Search code examples
elasticsearchexplain

Understand elasticsearch query explain


I'm trying to understand the Explain API scoring in the elastic documentation: https://www.elastic.co/guide/en/elasticsearch/reference/current/search-explain.html

When I couldn't figure it out on my own simple index with just a couple documents, I tried to reproduce the calculation on the above documentation page.

In the example, it shows a "value" of 1.3862944 with the description: "idf, computed as log(1 + (docCount - docFreq + 0.5) / (docFreq + 0.5))". Under "details" it gives the following values for the fields: docFreq: 1.0, docCount: 5.0

Using the provided docFreq and docCount values, I compute this to be: log(1 + (5.0 - 1.0 + 0.5) / (1.0 + 0.5)) = 0.602 which is not the same as the 1.3862944 in the example.

I can't get any of the values to match up.

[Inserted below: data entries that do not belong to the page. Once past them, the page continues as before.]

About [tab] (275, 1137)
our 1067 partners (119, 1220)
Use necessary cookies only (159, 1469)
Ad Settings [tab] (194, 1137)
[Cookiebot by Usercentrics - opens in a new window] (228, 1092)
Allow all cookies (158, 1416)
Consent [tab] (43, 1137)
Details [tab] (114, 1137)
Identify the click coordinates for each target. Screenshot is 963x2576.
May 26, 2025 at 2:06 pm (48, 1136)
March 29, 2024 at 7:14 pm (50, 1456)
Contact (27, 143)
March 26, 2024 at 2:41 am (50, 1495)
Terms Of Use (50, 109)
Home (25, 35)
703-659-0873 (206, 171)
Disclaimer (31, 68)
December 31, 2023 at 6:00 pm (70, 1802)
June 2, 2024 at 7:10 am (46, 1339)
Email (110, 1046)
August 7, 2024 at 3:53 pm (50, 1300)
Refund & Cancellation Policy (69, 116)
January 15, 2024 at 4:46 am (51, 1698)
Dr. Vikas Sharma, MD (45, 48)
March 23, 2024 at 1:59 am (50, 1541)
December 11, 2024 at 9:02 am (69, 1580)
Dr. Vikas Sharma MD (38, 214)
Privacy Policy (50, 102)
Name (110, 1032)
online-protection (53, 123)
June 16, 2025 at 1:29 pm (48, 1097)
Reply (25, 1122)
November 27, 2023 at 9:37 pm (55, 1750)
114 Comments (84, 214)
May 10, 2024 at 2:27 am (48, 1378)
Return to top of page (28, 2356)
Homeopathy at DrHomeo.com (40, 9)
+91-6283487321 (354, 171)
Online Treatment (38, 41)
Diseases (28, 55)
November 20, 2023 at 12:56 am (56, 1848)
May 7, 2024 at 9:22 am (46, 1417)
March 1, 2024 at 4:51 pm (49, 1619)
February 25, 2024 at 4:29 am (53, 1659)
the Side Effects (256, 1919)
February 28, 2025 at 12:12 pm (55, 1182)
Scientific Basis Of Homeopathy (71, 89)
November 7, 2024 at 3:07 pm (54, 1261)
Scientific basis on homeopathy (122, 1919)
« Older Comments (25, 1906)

Am I reading it incorrectly?

Below is the entire post

GET /twitter/_doc/0/_explain   
{ 
  "query" : {
    "match" : { "message" : "elasticsearch" }
  }
}

This will yield the following result:

{
   "_index": "twitter",
   "_type": "_doc",
   "_id": "0",
   "matched": true,
   "explanation": {
       "value": 1.6943599,
       "description": "weight(message:elasticsearch in 0) [PerFieldSimilarity], result of:",
       "details": [
       {
        "value": 1.6943599,
        "description": "score(doc=0,freq=1.0 = termFreq=1.0\n), product of:",
        "details": [
           {
              "value": 1.3862944,  <== This is the one I am trying
              "description": "idf, computed as log(1 + (docCount - docFreq + 0.5) / (docFreq + 0.5)) from:",
              "details": [
                 {
                    "value": 1.0,
                    "description": "docFreq",
                    "details": []
                 },
                 {
                    "value": 5.0,
                    "description": "docCount",
                    "details": []
                  }
               ]
           },
            {
              "value": 1.2222223,
              "description": "tfNorm, computed as (freq * (k1 + 1)) / (freq + k1 * (1 - b + b * fieldLength / avgFieldLength)) from:",
              "details": [
                 {
                    "value": 1.0,
                    "description": "termFreq=1.0",
                    "details": []
                 },
                 {
                    "value": 1.2,
                    "description": "parameter k1",
                    "details": []
                 },
                 {
                    "value": 0.75,
                    "description": "parameter b",
                    "details": []
                 },
                 {
                    "value": 5.4,
                    "description": "avgFieldLength",
                    "details": []
                 },
                 {
                    "value": 3.0,
                    "description": "fieldLength",
                    "details": []
                 }
              ]
           }
        ]
     }
  ]
}
}

Solution

  • The explanation as always is quite accurate, let me help you to understand those calculations:

    This is the initial formula:

    log(1 + (5.0 - 1.0 + 0.5) / (1.0 + 0.5))
    

    Next step would be:

    log(1 + 4.5 / 1.5)
    

    One more:

    log(4) = ?
    

    and here comes the tricky part. You treat this log as log by the base of 10. However, if you would take a look in the code of Lucene scorer you would find that it's an ln, which would be exactly the 1.386294

    Part of the code:

    public float idf(long docFreq, long numDocs) {
        return (float)(Math.log(numDocs/(double)(docFreq+1)) + 1.0);
      }
    

    where Math.log definition is the following:

    public static double log(double a)
    
    Returns the natural logarithm (base e) of a double value.